• _Supplied text_:
** Begin **
Supply Chain Innovation in the Netherlands

Niamh O’Connor, Marketing Fellow- Netherlands

Guided by consumer demands and intelligence of a lower-cost operation solution, retailers in the Netherlands are improving the supply chain through the design of distribution centres, store sizes and industry-wide collaboration. This is being done to make their respective supermarket chains more sustainable.

Following in the footsteps of the market leader, Albert Heijn, the opening of Jumbo’s new mechanised national distribution centre in Nieuwegein is the latest notable investment made in this space. Having followed BREEAM guidelines[1], and achieving a sustainability certification, the infrastructure of the mechanised centre helps to improve supply-chain efficiency, long term durability and growth prospects.

1-  The central location of the building was carefully selected to reduce the distance and number of vehicles required to go between regional distribution centres and stores. Naturally, by reducing the number of vehicles and journeys required, this should minimise the amount of C02 emissions released on the road during delivery.

2-  The mechanised order picking machine ensures that about 75% of items delivered to the warehouse are placed into the relevant containers and further in the correct shelving order. The accuracy of the machine’s stacking activities means there is a reduction of transport movements which reduces energy usage and the likelihood of food damage or loss.

3-  By following BREEAM’s guidelines, Jumbo has created a ‘Near Zero Energy Building’. It has utilised recycled and energy-saving building materials and lighting, further by installing solar panels on the roof, the new building is equipped with a heating supply that does not require additional and traditional heating systems.

This fight for efficiency is even creating unlikely partnerships between competitors wishing to build a smarter production system. The supply chain directors of Jumbo and Albert Heijn (retail competitors) released a joint interview[2] saying that “Transport does not give us a competitive advantage” and that by “linking networks together… based on available information, we can start driving [loaded vehicles] much more efficiently” (January; 2020). Business leaders in the Netherlands are therefore realising that developing new approaches to overcome the ever-growing complexities of supply chain shall only be beneficial if there is a move towards stream-lined central management between the various retailers.
** End **
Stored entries
** Begin **
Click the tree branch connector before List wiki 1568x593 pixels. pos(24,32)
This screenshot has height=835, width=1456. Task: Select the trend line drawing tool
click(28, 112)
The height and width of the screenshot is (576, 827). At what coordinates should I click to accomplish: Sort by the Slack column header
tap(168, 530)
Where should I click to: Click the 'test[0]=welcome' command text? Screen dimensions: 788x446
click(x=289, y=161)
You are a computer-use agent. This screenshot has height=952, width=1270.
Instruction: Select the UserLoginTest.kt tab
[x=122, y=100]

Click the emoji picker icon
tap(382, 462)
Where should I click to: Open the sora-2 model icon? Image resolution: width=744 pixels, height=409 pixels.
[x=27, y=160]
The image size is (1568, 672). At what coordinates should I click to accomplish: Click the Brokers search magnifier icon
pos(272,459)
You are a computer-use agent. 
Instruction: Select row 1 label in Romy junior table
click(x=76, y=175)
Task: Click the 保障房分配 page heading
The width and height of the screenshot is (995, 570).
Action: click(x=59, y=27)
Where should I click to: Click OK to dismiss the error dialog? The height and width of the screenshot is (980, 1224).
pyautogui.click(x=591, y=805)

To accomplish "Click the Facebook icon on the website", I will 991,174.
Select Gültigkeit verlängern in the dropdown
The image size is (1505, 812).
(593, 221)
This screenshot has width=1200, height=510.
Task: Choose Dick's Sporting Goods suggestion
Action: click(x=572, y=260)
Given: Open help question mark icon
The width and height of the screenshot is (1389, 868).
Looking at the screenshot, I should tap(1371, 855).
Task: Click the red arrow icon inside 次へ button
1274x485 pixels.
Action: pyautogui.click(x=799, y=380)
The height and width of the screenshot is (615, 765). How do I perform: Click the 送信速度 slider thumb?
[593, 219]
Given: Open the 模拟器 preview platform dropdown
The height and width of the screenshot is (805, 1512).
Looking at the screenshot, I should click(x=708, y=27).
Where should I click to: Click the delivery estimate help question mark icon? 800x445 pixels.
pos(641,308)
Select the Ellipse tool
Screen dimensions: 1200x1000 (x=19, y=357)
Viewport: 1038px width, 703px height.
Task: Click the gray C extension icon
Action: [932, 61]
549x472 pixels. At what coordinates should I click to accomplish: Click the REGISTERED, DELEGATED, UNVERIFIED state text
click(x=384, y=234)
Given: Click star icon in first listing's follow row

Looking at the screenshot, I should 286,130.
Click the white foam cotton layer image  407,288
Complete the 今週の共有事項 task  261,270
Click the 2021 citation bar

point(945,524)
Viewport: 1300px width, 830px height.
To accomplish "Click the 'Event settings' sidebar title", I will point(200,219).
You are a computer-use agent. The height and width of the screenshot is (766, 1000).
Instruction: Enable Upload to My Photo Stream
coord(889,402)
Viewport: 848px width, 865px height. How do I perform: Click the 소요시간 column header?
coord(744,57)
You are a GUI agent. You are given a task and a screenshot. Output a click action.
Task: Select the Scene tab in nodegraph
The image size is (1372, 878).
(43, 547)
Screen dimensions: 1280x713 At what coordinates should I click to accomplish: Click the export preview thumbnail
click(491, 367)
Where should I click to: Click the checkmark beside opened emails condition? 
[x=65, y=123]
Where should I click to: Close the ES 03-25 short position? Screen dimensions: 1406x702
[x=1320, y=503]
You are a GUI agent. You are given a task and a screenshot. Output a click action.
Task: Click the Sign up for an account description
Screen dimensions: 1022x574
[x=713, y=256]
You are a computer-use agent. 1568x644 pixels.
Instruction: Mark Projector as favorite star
** End **
• _Goal_: Repeat the part of the supply chain article starting at "3-  By following" and ending at "traditional heating systems.", word for word. The lines above have nothing to do with the supply chain article and stand as material of their own.

• _Solution to the problem_:
3-  By following BREEAM’s guidelines, Jumbo has created a ‘Near Zero Energy Building’. It has utilised recycled and energy-saving building materials and lighting, further by installing solar panels on the roof, the new building is equipped with a heating supply that does not require additional and traditional heating systems.